20代の頃に読んだベルクソンの『笑い』(岩波文庫版)は、どれだけ正確に読めていたのか怪しいものですが、芸術論の白眉だと思いました。今は増田靖彦氏の新訳でより分かりやすくなっています。
ベルクソンは、「笑い」とは「しなやか」であるはずの生の表面を覆う「自動的」なものや「機械的」なものへのリアクションであるといいます。習慣、惰性、形式、類型、常識、等はいずれも自由な精神の働きを妨げ、それがもたらす「ちぐはぐ」な感じが「笑い」を生むと考えました。それは生のこわばりを解きほぐし反省する契機になるものだというのです。
日本の「お笑い」は吉本の芸人に占拠されています。暴力団がらみで芸能界を引退した島田紳助の後を受け、今は松本人志が「お笑い」の世界を牛耳っています。お笑いの世界で生きていくには彼に「上納金」を収め、認めてもらわなければなりません。もちろん批判や反抗は許されません。
つまり、もっぱらテレビを中心とした、恐ろしく狭い歪んだ世界なのです。その彼が安倍晋三というおバカな権力者をバックに、「お笑い」の世界の権力者として君臨しているというわけです。昨年、吉本興業とNTTが共同で行う映像配信などの教育事業に政府が100億円を投資することを決めたことと無関係ではありません。

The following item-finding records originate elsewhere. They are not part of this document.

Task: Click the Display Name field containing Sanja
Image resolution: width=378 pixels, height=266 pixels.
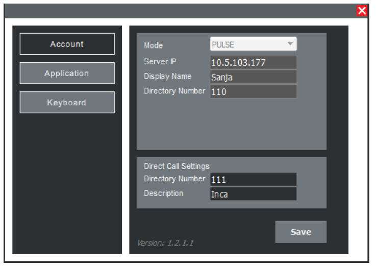Action: (253, 77)
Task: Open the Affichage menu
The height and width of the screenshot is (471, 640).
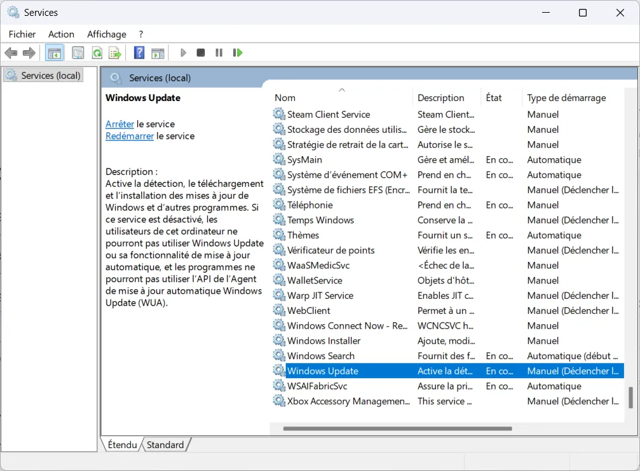Action: (106, 34)
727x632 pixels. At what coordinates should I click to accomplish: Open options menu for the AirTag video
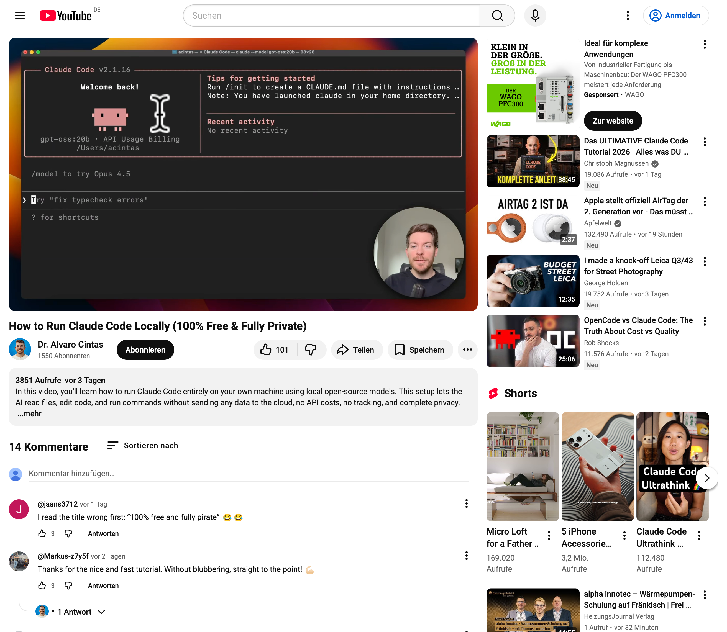[x=704, y=202]
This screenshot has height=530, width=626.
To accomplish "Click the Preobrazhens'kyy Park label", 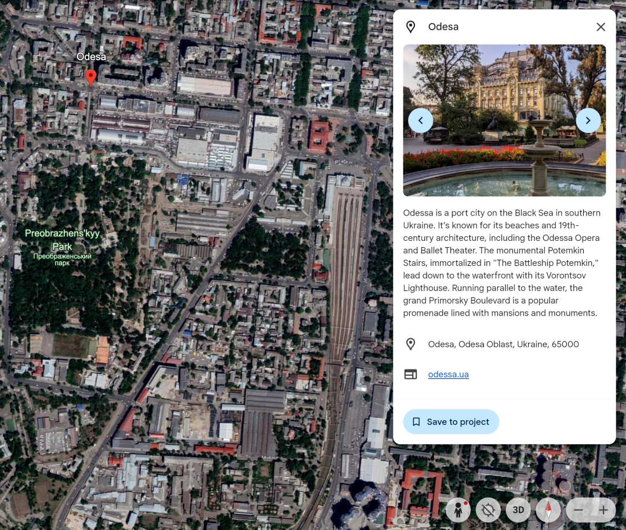I will coord(62,240).
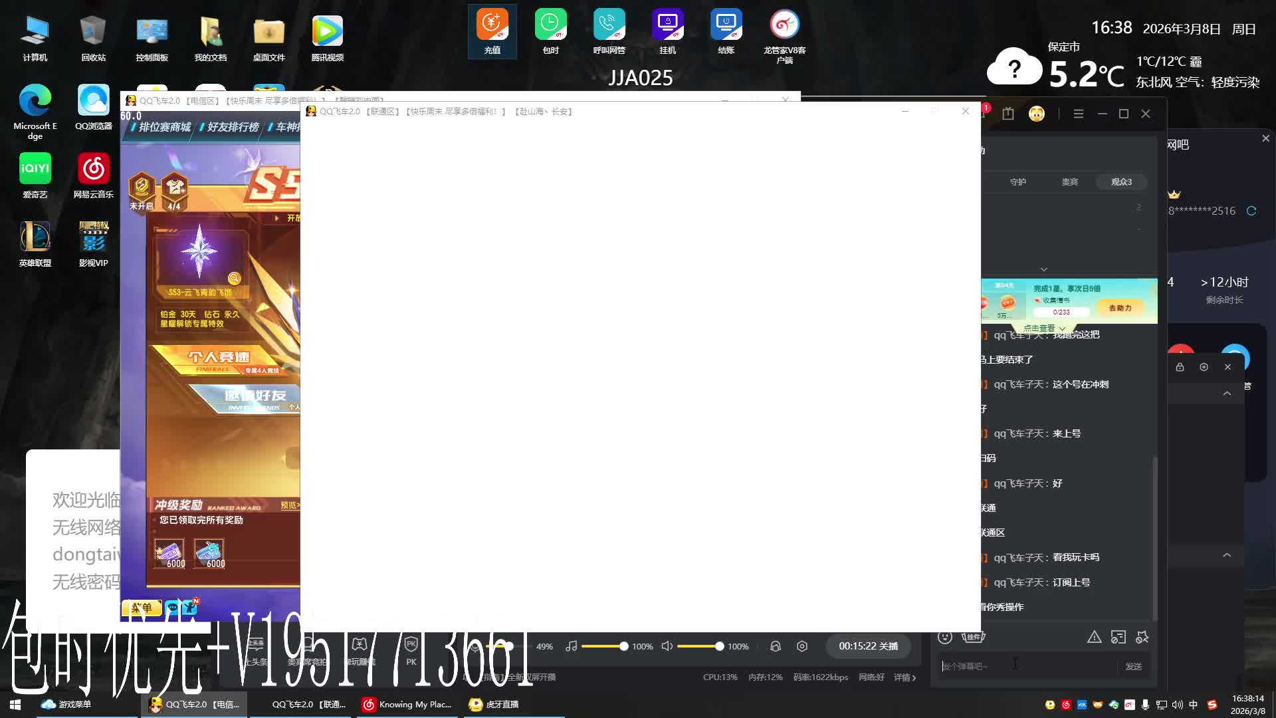Click the share icon in Huya title bar

[x=1008, y=114]
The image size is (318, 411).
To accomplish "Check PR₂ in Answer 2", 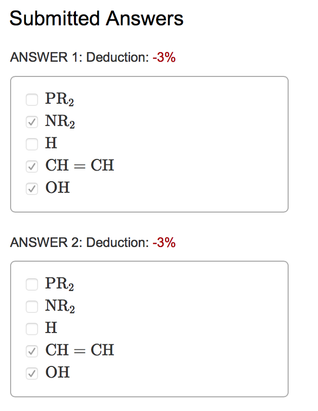I will point(31,284).
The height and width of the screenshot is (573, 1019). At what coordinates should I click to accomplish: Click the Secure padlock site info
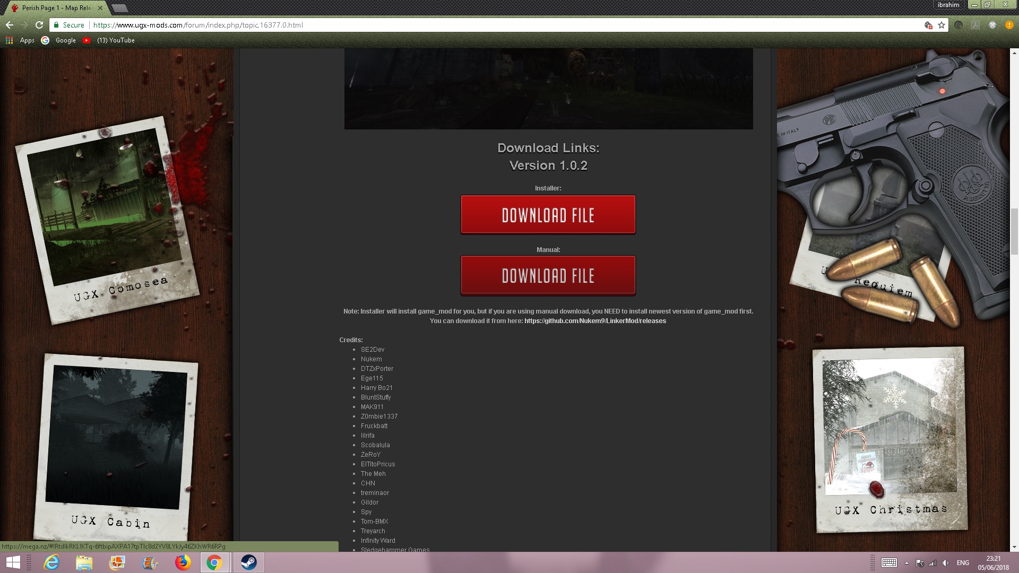[69, 25]
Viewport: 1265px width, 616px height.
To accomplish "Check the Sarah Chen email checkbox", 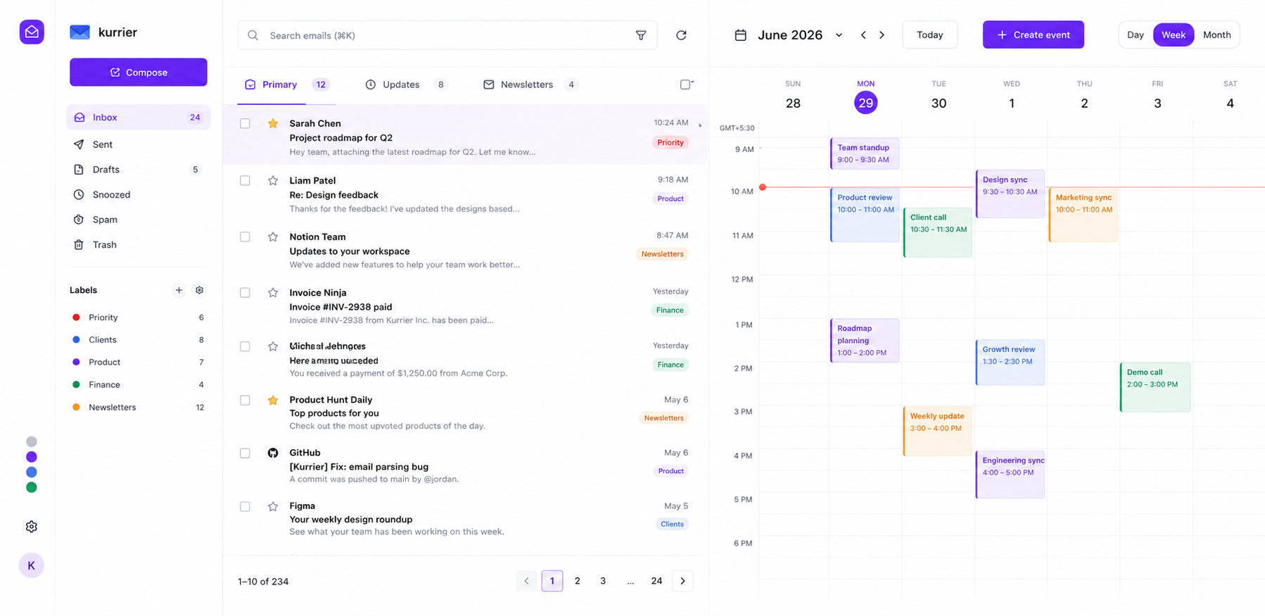I will (245, 124).
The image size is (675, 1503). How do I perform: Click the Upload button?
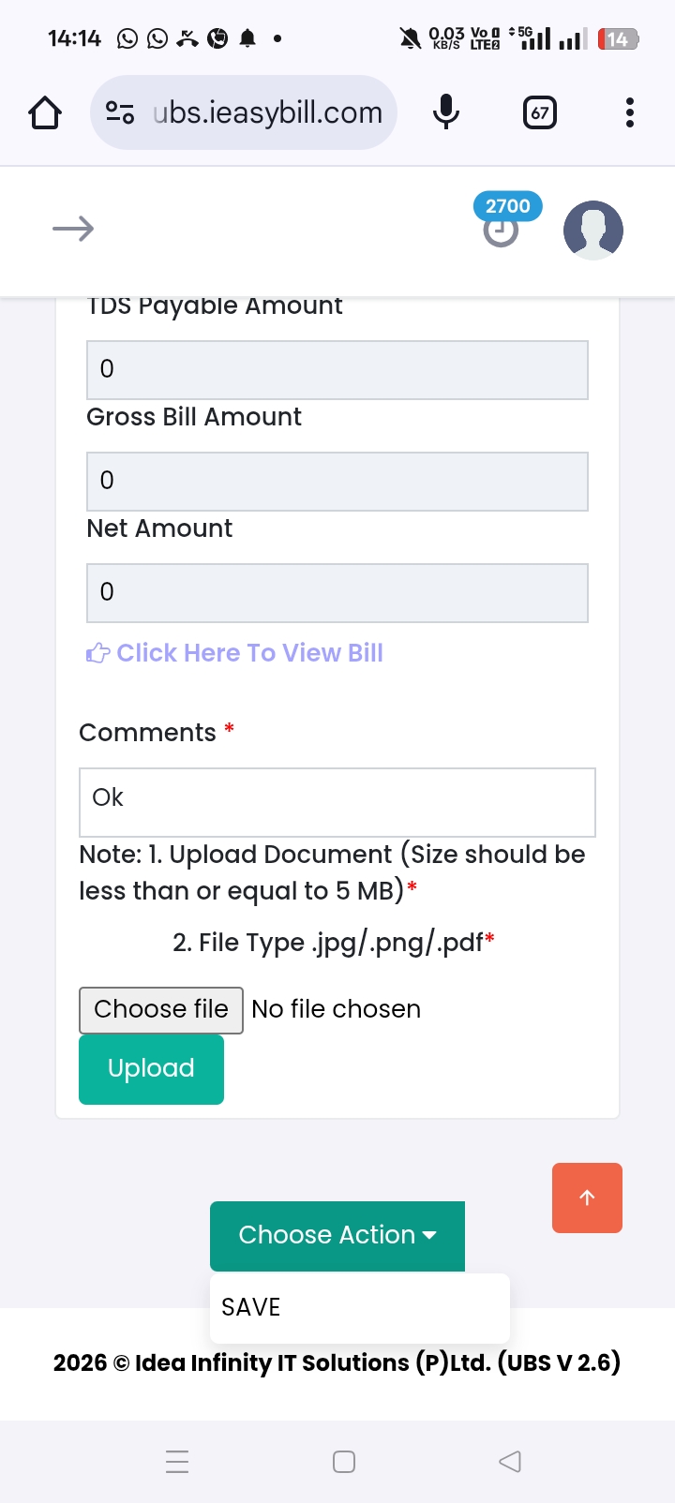pos(151,1069)
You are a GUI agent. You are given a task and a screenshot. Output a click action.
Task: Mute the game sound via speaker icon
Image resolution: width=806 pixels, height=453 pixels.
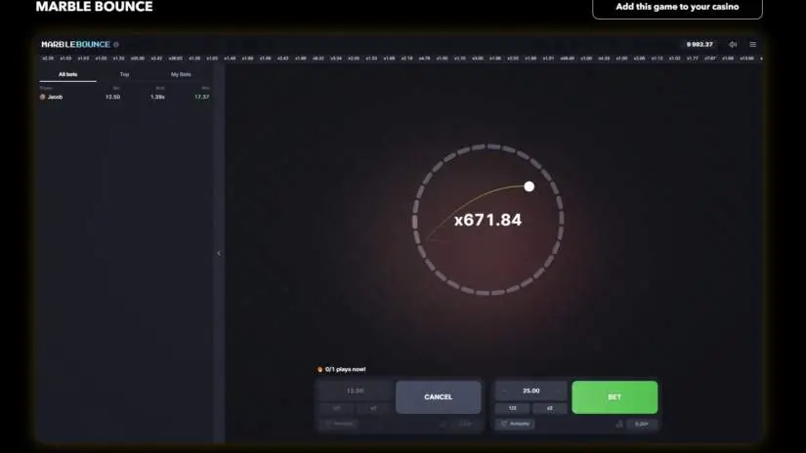(733, 44)
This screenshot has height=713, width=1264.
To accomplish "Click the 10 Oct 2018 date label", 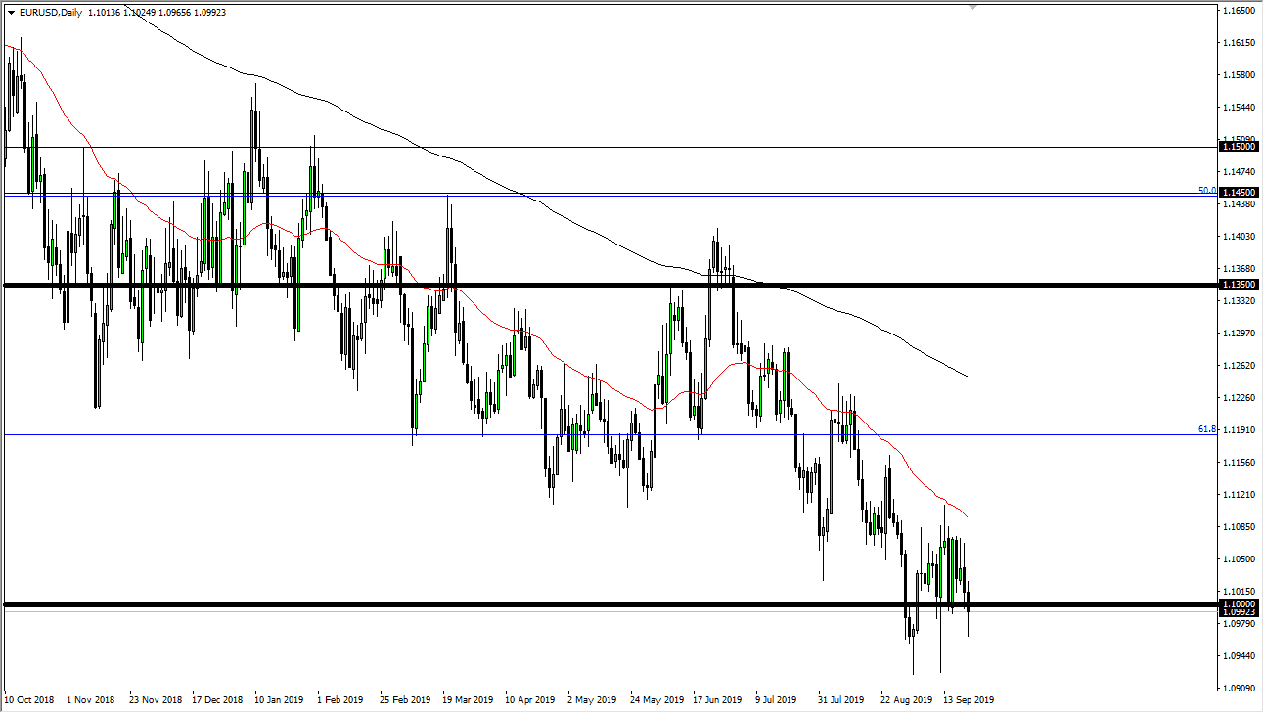I will [x=27, y=700].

かくして、日本の「お笑い」は、ベルクソンの言う、習慣、惰性、形式、類型、反復、ひとりよがりの世界に堕しました。一言でいうなら、この国の政治も文化も報道ジャーナリズムも「お笑い」も、これ以上ないところまで腐敗堕落を極めているということです。
気分が悪くなったので、一つだけ動画をアップしておきます。松本人志の芸では笑ったことのない私が、清水ミチコの芸には笑ってしまいました。小池百合子という政治家の硬直、惰性、形式、類型、反復、を見事に表現しています。これぞ「お笑い」です。